The Rise of Islamic State: ISIS and the New Sunni Revolution - Patrick Cockburn
The authoritative voice on the rise of a violent caliphate in the Middle East.  Tracing the roots of IS, Cockburn castigates the West for its neglectful policies that went some way to creating the breeding ground for this powerful new force.

The Lives of Things - José Saramago
Something a little different from the usual Verso canon, here is a collection of six early, experimental short stories from the late Portuguese novelist and Nobel-prize winner José Saramago.  Though small and slender, the stories in this collection, first published in 1978, bear the hallmarks of the magisterial and fantastical teased into every day situations.

The Prophet: The Life of Leon Trotsky - Isaac Deutscher
The colossal three-volume biography of the Russian rapscallion, now published as a single volume set for the first time.

I'm With the Bears: Short Stories from a Damaged Planet - Edited by Mark Martin
What better way to lament the environmental degradation that, with flight and airport transfer, the land cleared way for your hotel you're staying and your mass market holiday clothes, you are 100% complicit in, by reading this elegiacal collection of a damaged planet, including stories from Margaret Atwood, David Mitchell, T. C. Boyle, Helen Simpson, and Kim Stanley Robinson.  
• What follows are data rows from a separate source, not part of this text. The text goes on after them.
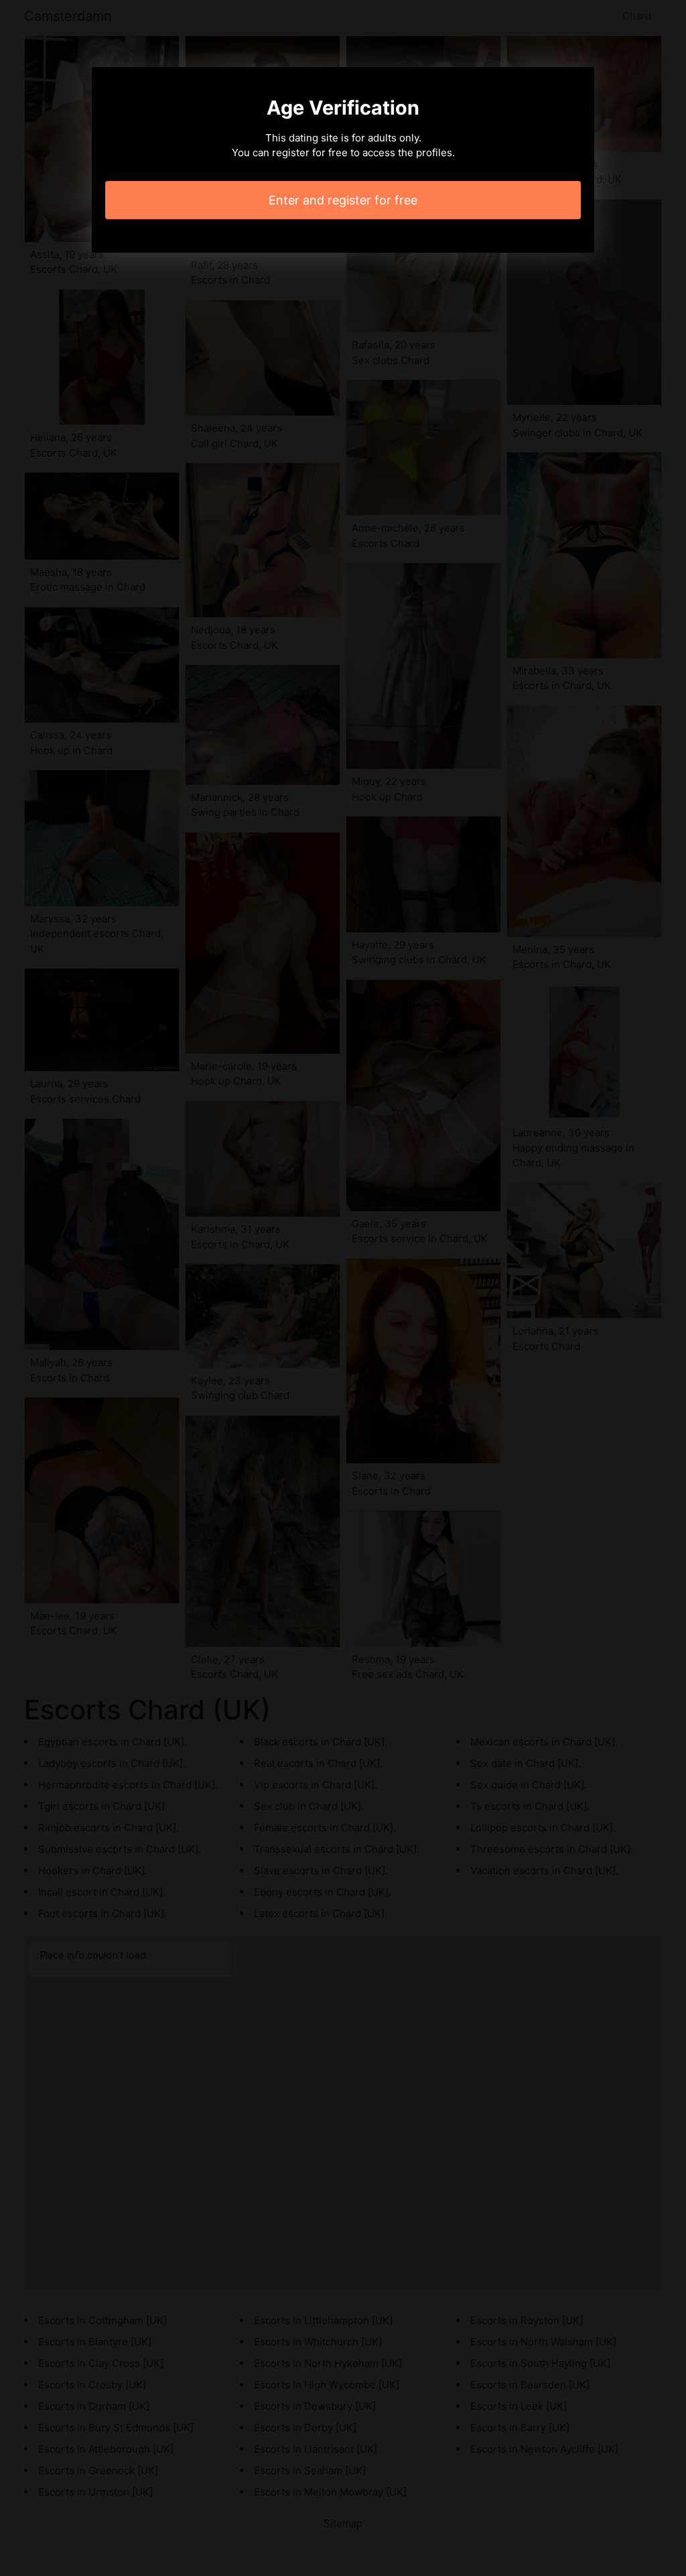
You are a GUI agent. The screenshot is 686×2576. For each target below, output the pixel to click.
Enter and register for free (343, 200)
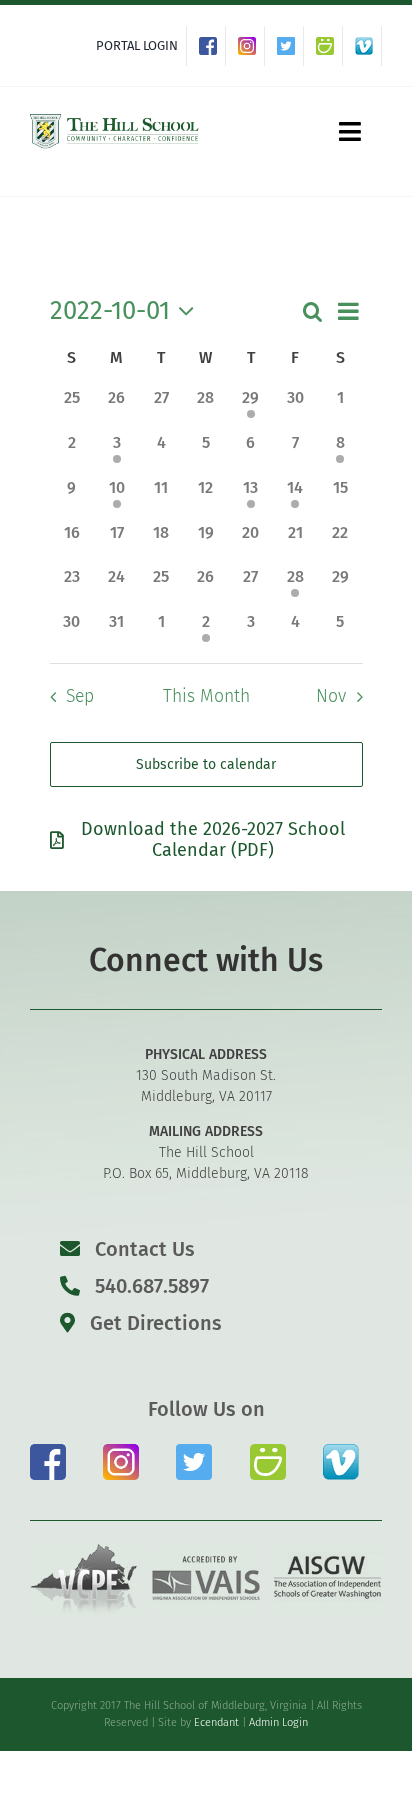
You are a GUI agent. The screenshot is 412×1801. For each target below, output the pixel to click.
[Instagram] (251, 46)
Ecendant (216, 1722)
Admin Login (278, 1722)
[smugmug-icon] (268, 1451)
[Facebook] (212, 46)
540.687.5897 (149, 1286)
Dreamers of a New Day: Women Who Invented the Twentieth Century - Sheila Rowbotham
The feminist trailblazers profiled in Dreamers of a New Day may not have statues erected to them in city squares, but Rowbotham goes some way to memorialising some sadly overlooked pioneers where integral in the hard-won freedoms that women enjoy today.

The Earth: From Myths to Knowledge - Hubert Krivine
A popular science book that is both accessible and erudite, delivering a finger to the eye of the obscurantists.  Read the foreword by Tariq Ali on the Verso blog

The Village Against the World - Dan Hancox
In this travelogue-cum-social history, Hancox gets under the skin of the socialist paradise of Marinaleda, where the farmland is collectivised and a mortgage starts at €15 a month.  The small town of some 2,700 villagers nestles in the historically bellicose region of Andalusia, a land brim with stories of banditry, anarchism and deep-seated contempt for the centralised Spanish government and Hancox expertly weaves the tempestuous history and the political machinations of a social utopia. 

A Philosophy of Walking - Frédéric Gros
In this huge bestseller from the highly distinguished French philosopher, Gros teaches us that the finest philosophical minds, from Kant, to Nietzsche, Rousseau to Rimbaud, have all be in thrall to the simple pleasure of putting one foot in front of the other.

The Islam Quintet - Tariq Ali
This new republished set, starting from fifteenth-century Moorish Spain and unfurling right through to twenty-first century London, Lahore, Paris and Beijing, is a masterful five-volume riposte to the commentator that Ali heard during the first Gulf war say that Muslims have no culture.

Cultural Capital: The Rise and Fall of Creative Britain - Robert Hewison
A satisfying retort to the utter dregs of Britain's 'creative' culture that Tony Blair and the nauseating 'Cool Britannia' phenomenon, the commodfication of 'edgy' street art of Banksy, the 2012 Olympics cermonies and beyond.